95 Views Asked by At

I'm working with gtap data and would like to combine it with other datasets. I am trying to find a way to use country ID's/codes, and it seems one option is to use the R package countrycodes. However, gtap is not included in the supported codelist in the package. I was trying to create a custom dictionary, but unsuccessfully.

Example gtap data:

gtap <- structure(list(COMM = c("coa", "coa", "coa", "coa", "coa", "coa"
), Source = c("afg", "afg", "afg", "afg", "afg", "afg"), Destination = c("afg", 
"alb", "are", "arg", "arm", "aus"), TotValue = c(9.99999997475243e-07, 
7.83022114774212e-05, 0.00216353917494416, 0.000611430441495031, 
2.76709855029367e-08, 2.72226079687243e-05)), row.names = c(NA, 
6L), class = "data.frame")

This is what I've tried:

library(countrycode)
library(tidyverse)

get_dictionary()

cd <- get_dictionary("gtap10")

gtap_iso3c <- gtap %>% 
  mutate(countrycode(Source, "gtap.cha", "iso3c"))
Error in `mutate()`:
ℹ In argument: `countrycode(Source, "gtap.cha", "iso3c")`.
Caused by error in `countrycode()`:
! The `origin` argument must be a string of length 1 equal to one of these values: cctld, country.name, country.name.de, country.name.fr, country.name.it, cowc, cown, dhs, ecb, eurostat, fao, fips, gaul, genc2c, genc3c, genc3n, gwc, gwn, imf, ioc, iso2c, iso3c, iso3n, p5c, p5n, p4c, p4n, un, un_m49, unicode.symbol, unhcr, unpd, vdem, wb, wb_api2c, wb_api3c, wvs, country.name.en.regex, country.name.de.regex, country.name.fr.regex, country.name.it.regex.
Run `rlang::last_trace()` to see where the error occurred.
> 
1

There are 1 best solutions below

0
CJ Yetman On

First of all, in order to use a custom dictionary with countrycode() one must use the argument custom_dict = cd where cd is a data frame containing the matching codes/names.

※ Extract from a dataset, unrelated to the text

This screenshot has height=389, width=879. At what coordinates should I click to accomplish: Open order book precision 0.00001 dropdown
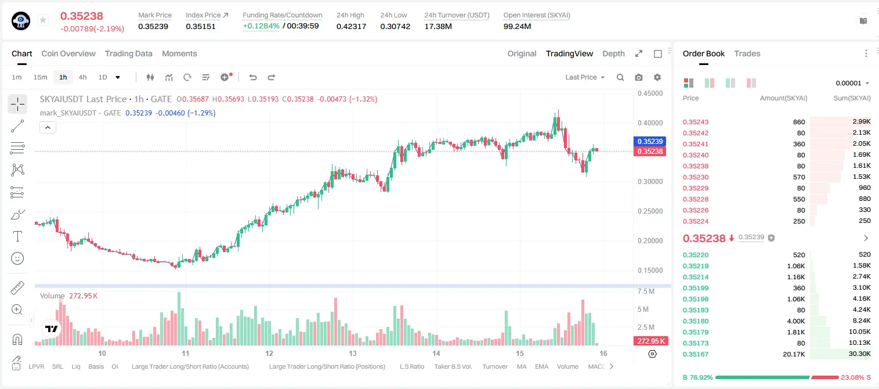852,83
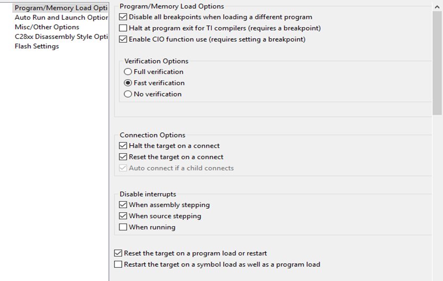
Task: Select Program/Memory Load Options in left list
Action: (61, 8)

However, the "gtap10" custom dictionary you are using is not suitable for matching "gtap.cha" to "iso3c"... 1. because it does not contain iso3c codes, and 2. because the "gtap.cha" column contains numerous duplicate values, so it cannot be used as an "origin", e.g. if you were going from gtap.cha -> country.name, "aus" would result in multiple matches: Australia, Christmas Island, Cocos (Keeling) Islands, etc.

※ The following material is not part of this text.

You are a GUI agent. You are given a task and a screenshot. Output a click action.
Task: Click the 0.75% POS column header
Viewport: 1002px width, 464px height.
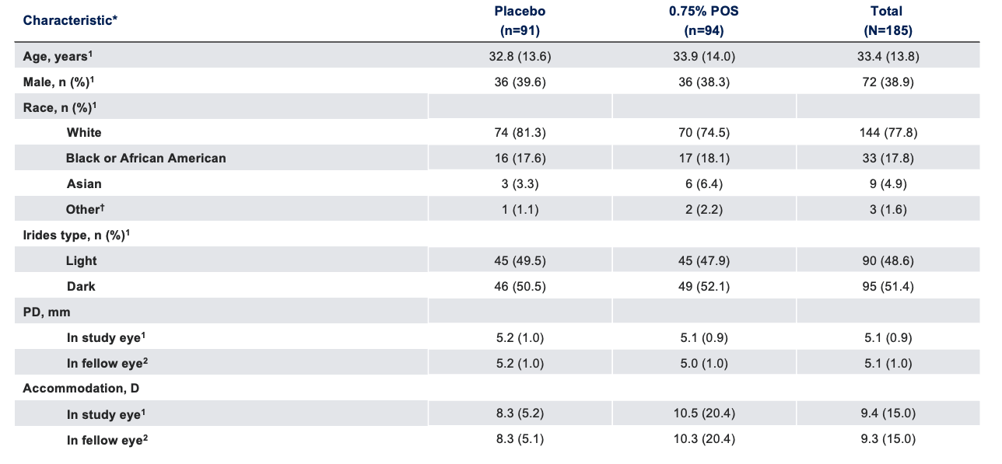click(703, 21)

dplyr::tibble(countrycode::get_dictionary("gtap10"))
#> # A tibble: 244 × 5
#>    country.name             country.name.en.regex    gtap.name gtap.num gtap.cha
#>    <chr>                    <chr>                    <chr>        <int> <chr>   
#>  1 Australia                "australia"              Australia        1 AUS     
#>  2 Christmas Island         "christmas"              Australia        1 AUS     
#>  3 Cocos (Keeling) Islands  "\\bcocos|keeling"       Australia        1 AUS     
#>  4 Heard & McDonald Islands "heard.*mcdonald"        Australia        1 AUS     
#>  5 Norfolk Island           "norfolk"                Australia        1 AUS     
#>  6 New Zealand              "new.?zealand"           New Zeal…        2 NZL     
#>  7 American Samoa           "^(?=.*americ).*samoa"   Rest of …        3 XOC     
#>  8 Cook Islands             "\\bcook"                Rest of …        3 XOC     
#>  9 Fiji                     "fiji"                   Rest of …        3 XOC     
#> 10 French Polynesia         "french.?polynesia|tahi… Rest of …        3 XOC     
#> # ℹ 234 more rows